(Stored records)
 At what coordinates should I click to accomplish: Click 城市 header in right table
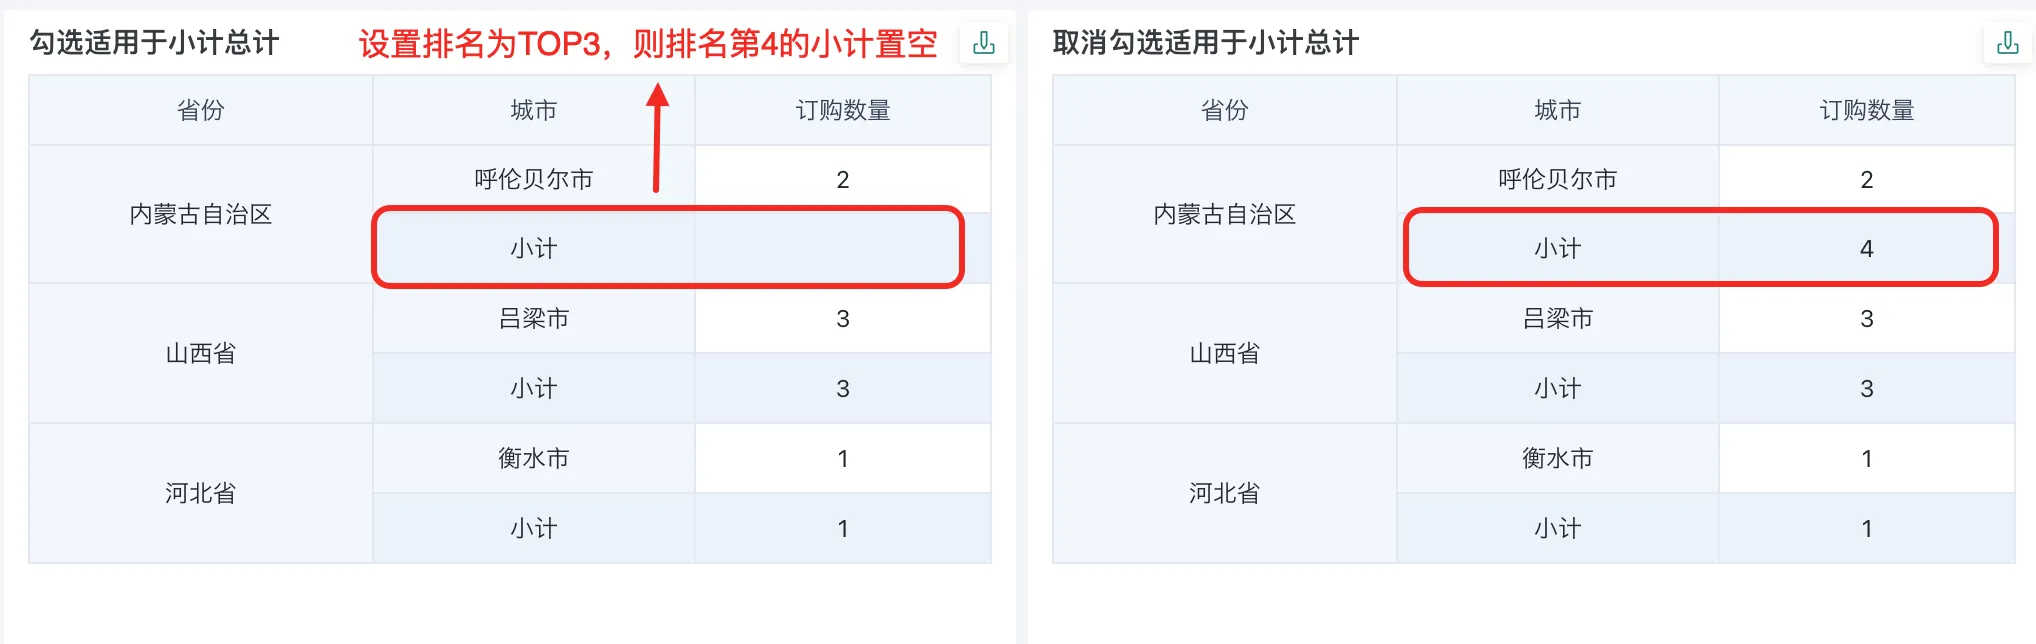click(x=1558, y=110)
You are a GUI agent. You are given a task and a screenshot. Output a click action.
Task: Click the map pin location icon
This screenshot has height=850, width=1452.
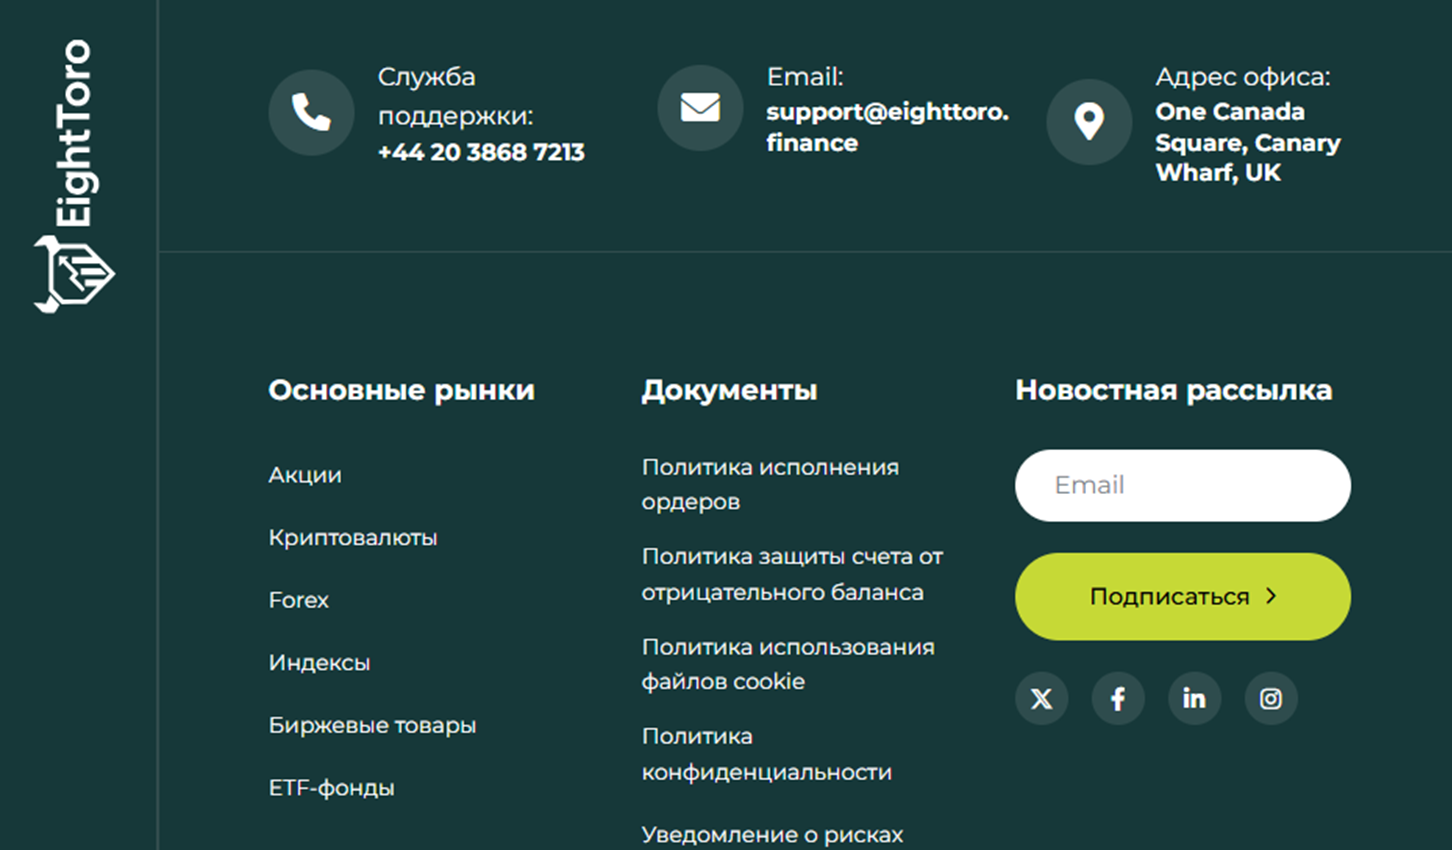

**About this exercise**
All entries must be written out again exactly as given, with no pictures in the copy.

**Exercise solution**
 At what coordinates should I click to accomplish: Click 城市 header in right table
click(x=1558, y=110)
You are a GUI agent. You are given a task and a screenshot. Output a click action.
Task: Click the map pin location icon
This screenshot has height=850, width=1452.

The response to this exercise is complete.